Reading text:

------------------------------

If the Wringer only cherry-picked clean commits, the history would still look “too perfect.” Real human development is iterative, messy, and often involves a series of failed attempts before the final solution is reached.

Archaeology is the process of injecting synthetic “messy middle” artifacts into the git history to simulate this evolution.

The Concept: Net-Zero Injections

The core challenge of Archaeology is to add “human” noise without actually changing the final state of the code. If you inject a TODO and never remove it, the code is now different.

The Wringer solves this by using Injection Pairs. Every archaeological artifact is added in one commit and removed in another.

The TODO Cycle

The Wringer randomly selects a .rs file and injects a plausible TODO comment:

  1. Commit A: Adds // TODO: review error handling here to src/lib.rs.
  2. Commit B: Removes the comment.

The net effect on the working tree is zero, but the git log now shows a human developer thinking through the problem and then resolving it.

------------------------------

Material for this task:
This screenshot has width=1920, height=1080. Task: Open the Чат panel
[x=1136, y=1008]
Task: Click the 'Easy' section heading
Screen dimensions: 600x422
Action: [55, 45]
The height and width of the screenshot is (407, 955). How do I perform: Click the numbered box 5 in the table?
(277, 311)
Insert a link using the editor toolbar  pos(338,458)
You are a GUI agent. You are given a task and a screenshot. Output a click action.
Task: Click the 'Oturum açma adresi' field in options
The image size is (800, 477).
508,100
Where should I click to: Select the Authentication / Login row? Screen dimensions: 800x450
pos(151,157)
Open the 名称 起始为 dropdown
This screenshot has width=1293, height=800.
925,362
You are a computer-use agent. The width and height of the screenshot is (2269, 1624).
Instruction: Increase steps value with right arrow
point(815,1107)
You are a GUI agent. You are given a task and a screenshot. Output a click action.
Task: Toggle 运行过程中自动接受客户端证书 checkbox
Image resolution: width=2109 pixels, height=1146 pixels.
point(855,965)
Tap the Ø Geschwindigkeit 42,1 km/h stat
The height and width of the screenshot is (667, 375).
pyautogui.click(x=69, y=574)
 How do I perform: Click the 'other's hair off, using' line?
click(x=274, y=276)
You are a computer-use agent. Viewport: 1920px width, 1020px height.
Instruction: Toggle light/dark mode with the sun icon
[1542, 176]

------------------------------

List of tasks:
A – Copy the entries verbatim, from their first line up to and including the line containing "point(815,1107)".
B – Continue the passage on injecting synthetic artifacts into git history, picking up after its final sentence.

Task answers:
A –
This screenshot has width=1920, height=1080. Task: Open the Чат panel
[x=1136, y=1008]
Task: Click the 'Easy' section heading
Screen dimensions: 600x422
Action: [55, 45]
The height and width of the screenshot is (407, 955). How do I perform: Click the numbered box 5 in the table?
(277, 311)
Insert a link using the editor toolbar  pos(338,458)
You are a GUI agent. You are given a task and a screenshot. Output a click action.
Task: Click the 'Oturum açma adresi' field in options
The image size is (800, 477).
508,100
Where should I click to: Select the Authentication / Login row? Screen dimensions: 800x450
pos(151,157)
Open the 名称 起始为 dropdown
This screenshot has width=1293, height=800.
925,362
You are a computer-use agent. The width and height of the screenshot is (2269, 1624).
Instruction: Increase steps value with right arrow
point(815,1107)

B –
The Dead-Code Cycle

Similarly, the Wringer can simulate “scratch work”:

  1. Commit A: Adds a commented-out eprintln! or a temporary variable used for debugging.
  2. Commit B: Removes the “dead code” before the final “clean” commit is applied.

Configuration

Archaeology is controlled via the [persona.archaeology] section of the persona profile:

  • todo_inject_rate: Probability of a TODO pair being injected before a real commit.
  • dead_code_rate: Probability of a dead-code pair being injected.
  • rename_chains: When enabled, the Wringer can simulate a series of renames for a single function across several commits, simulating the evolution of an API.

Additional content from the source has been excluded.